GOAL OF THE EXERCISE:
Every record is to be printed exactly as written, and any picture in it is skipped.

Data items:
'''

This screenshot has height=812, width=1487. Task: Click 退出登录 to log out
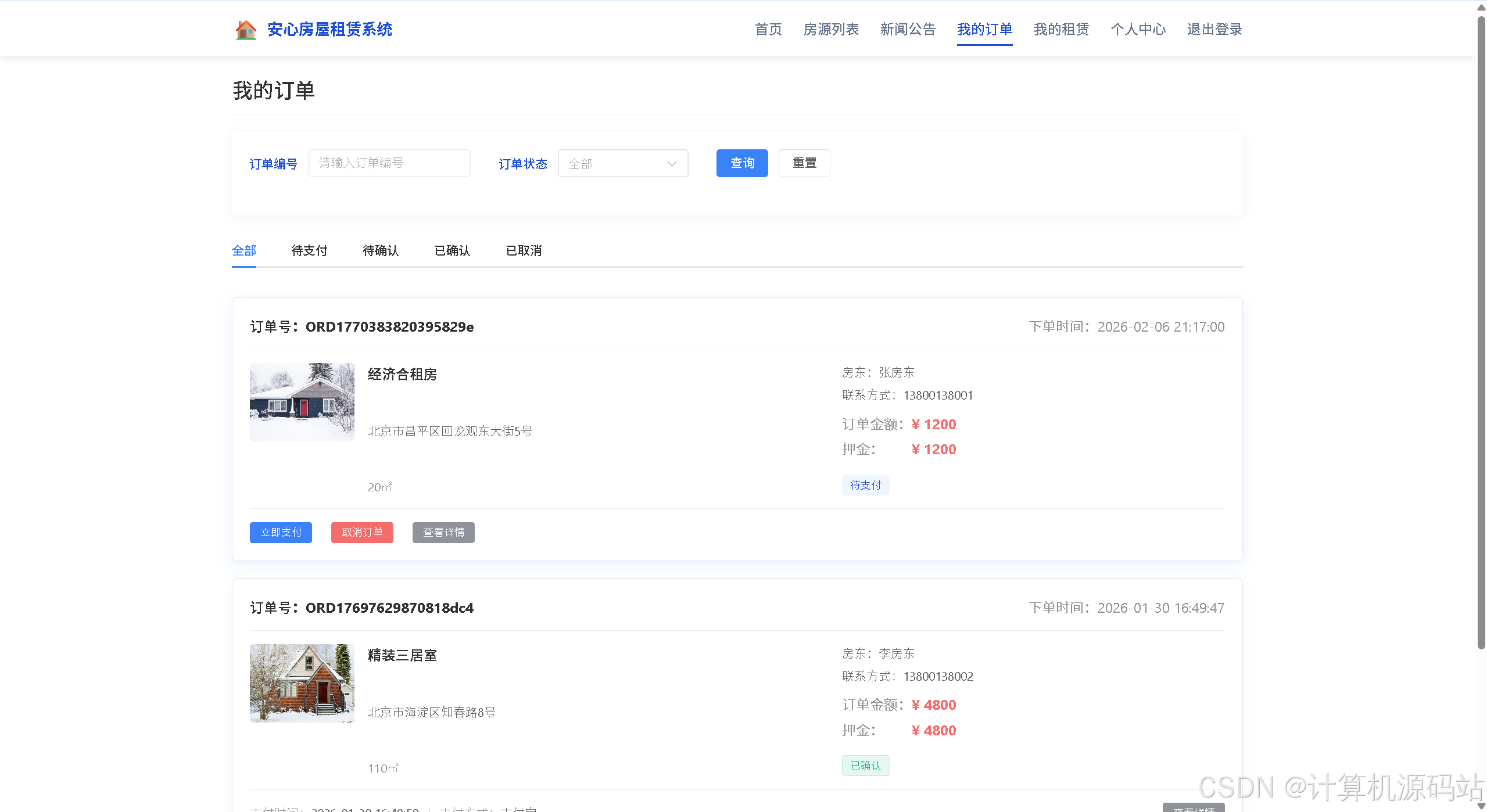pos(1214,30)
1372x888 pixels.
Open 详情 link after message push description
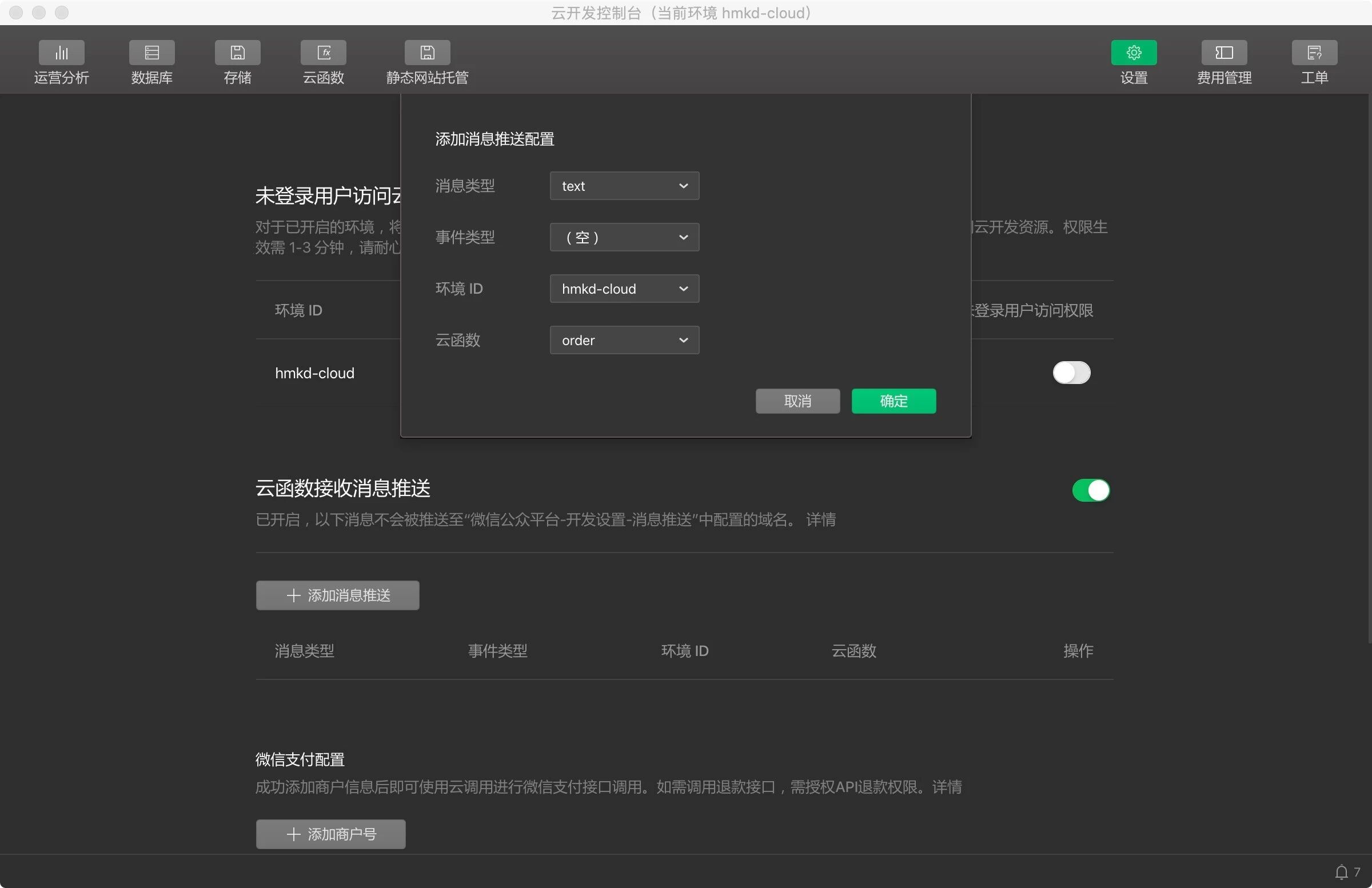(x=820, y=520)
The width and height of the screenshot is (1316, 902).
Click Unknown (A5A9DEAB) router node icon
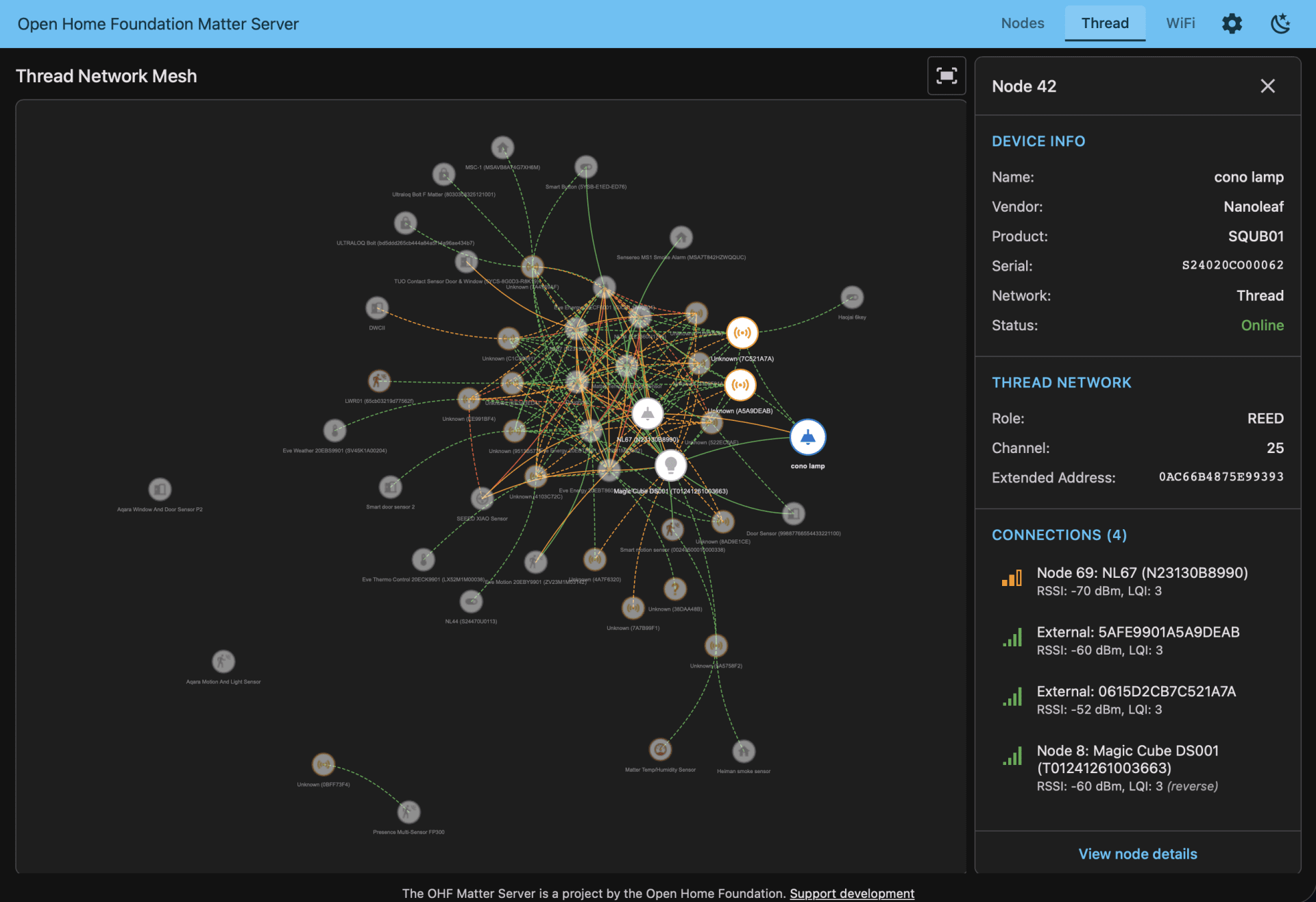tap(740, 385)
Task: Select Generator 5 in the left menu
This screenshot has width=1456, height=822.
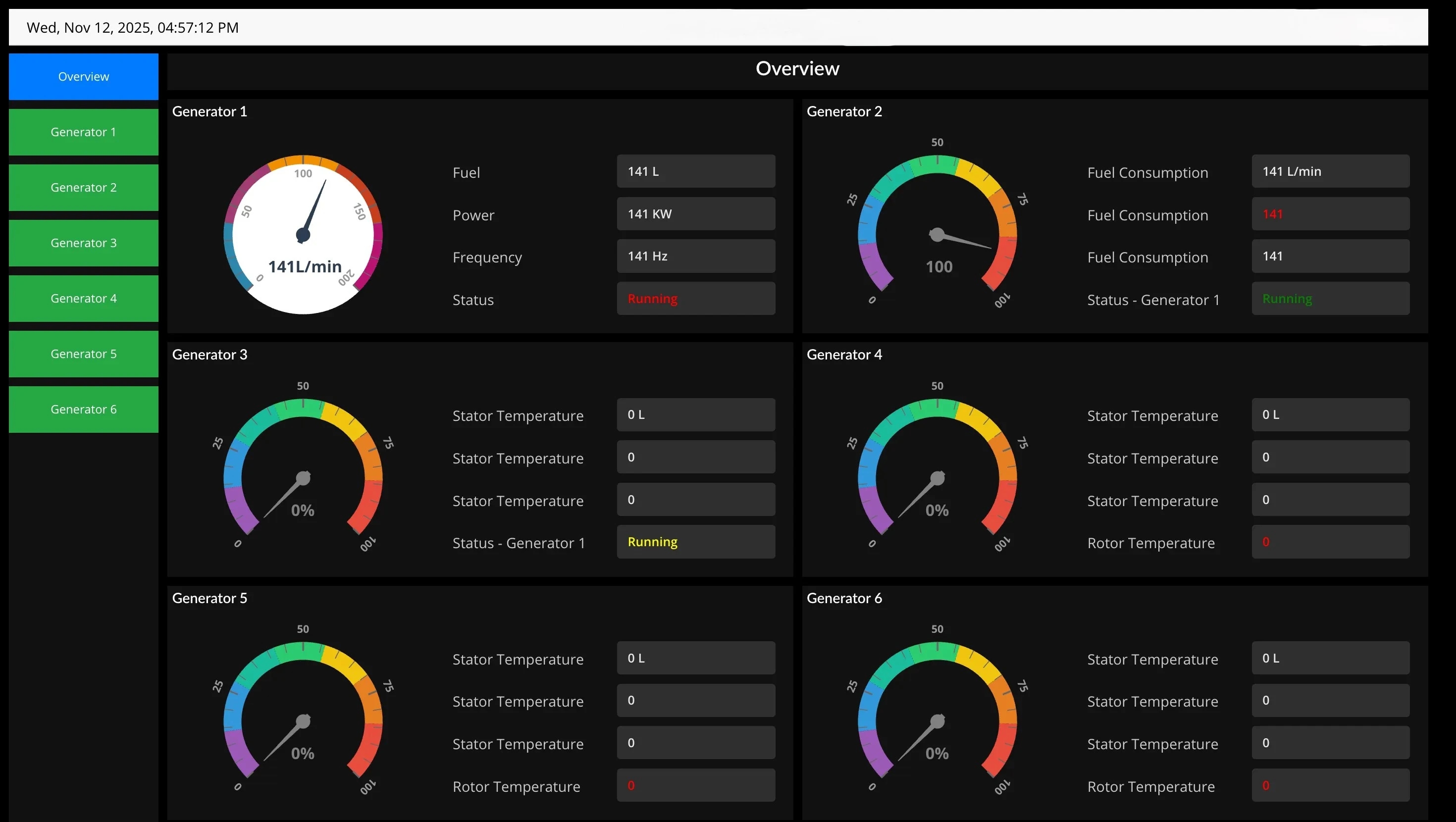Action: [x=83, y=354]
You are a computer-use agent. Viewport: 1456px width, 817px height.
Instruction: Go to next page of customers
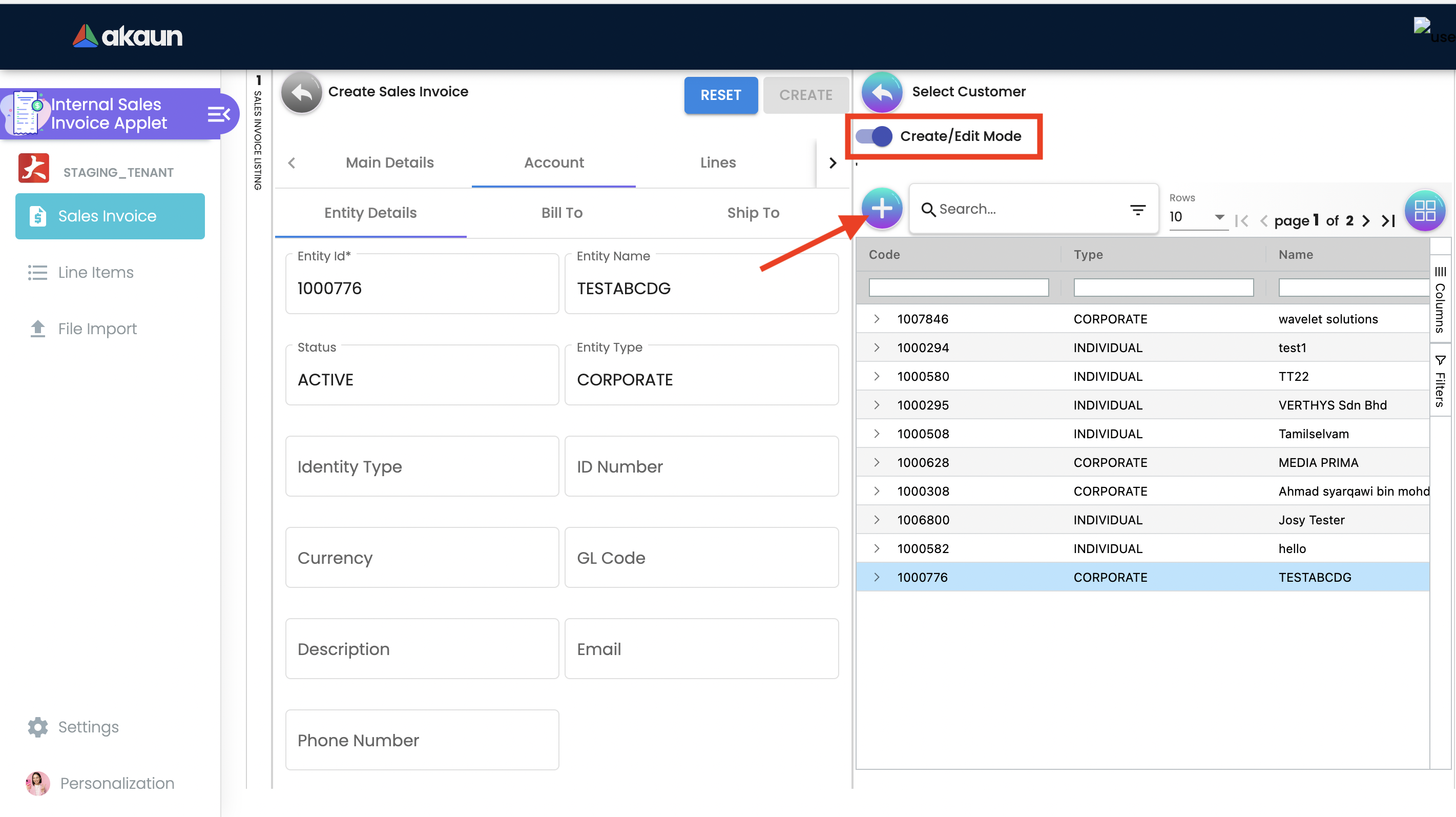point(1365,220)
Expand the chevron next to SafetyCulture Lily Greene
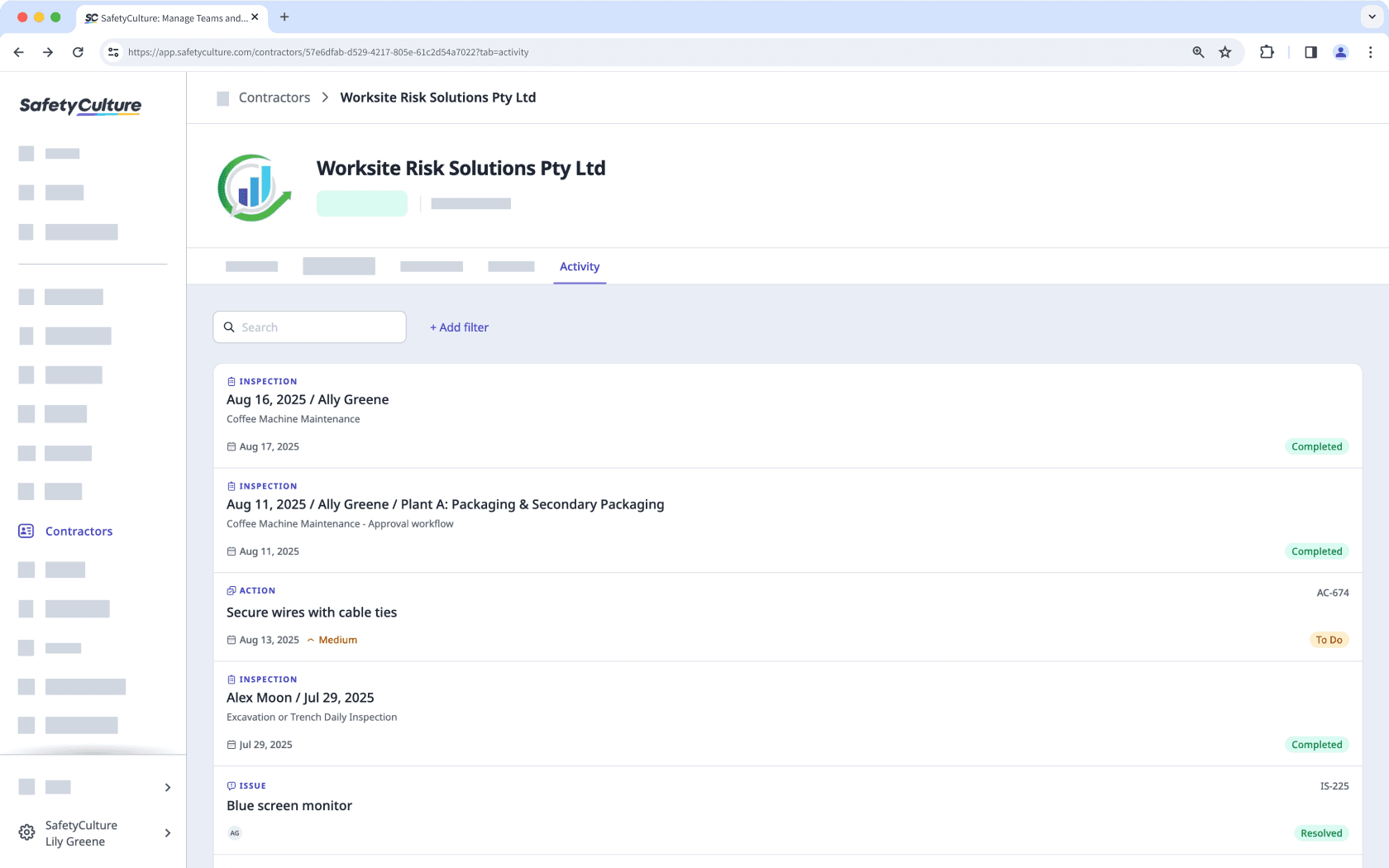Viewport: 1389px width, 868px height. coord(167,832)
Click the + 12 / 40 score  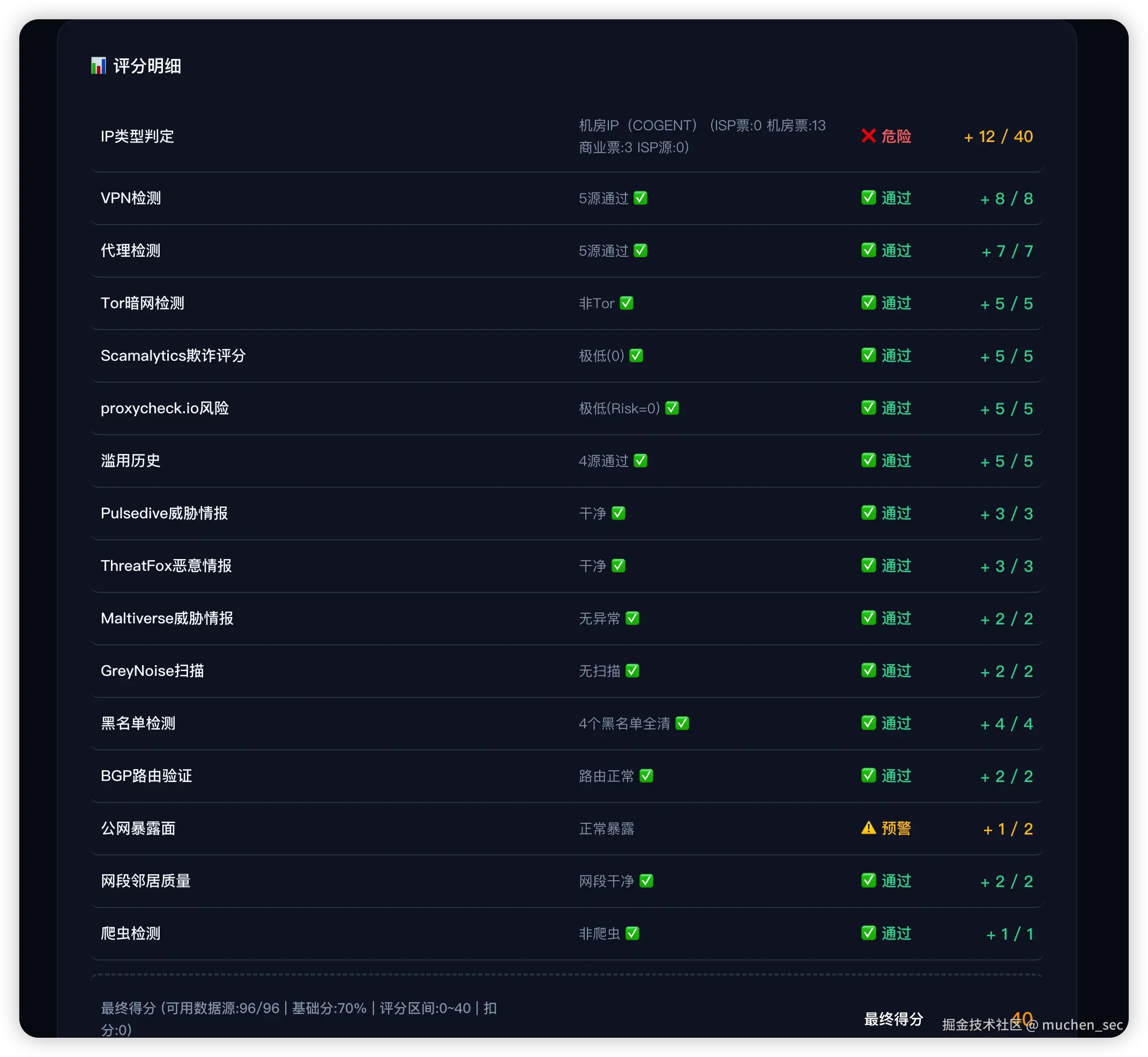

'''

THE COMPLETED TASK:
This screenshot has height=812, width=1487. Task: Click 退出登录 to log out
pos(1214,30)
1372x888 pixels.
Open 详情 link after message push description
(x=820, y=520)
The width and height of the screenshot is (1316, 902).
Click Unknown (A5A9DEAB) router node icon
tap(740, 385)
Task: Select Generator 5 in the left menu
This screenshot has width=1456, height=822.
Action: [x=83, y=354]
You are a computer-use agent. Viewport: 1456px width, 817px height.
Instruction: Go to next page of customers
point(1365,220)
Expand the chevron next to SafetyCulture Lily Greene
Viewport: 1389px width, 868px height. coord(167,832)
Click the + 12 / 40 score  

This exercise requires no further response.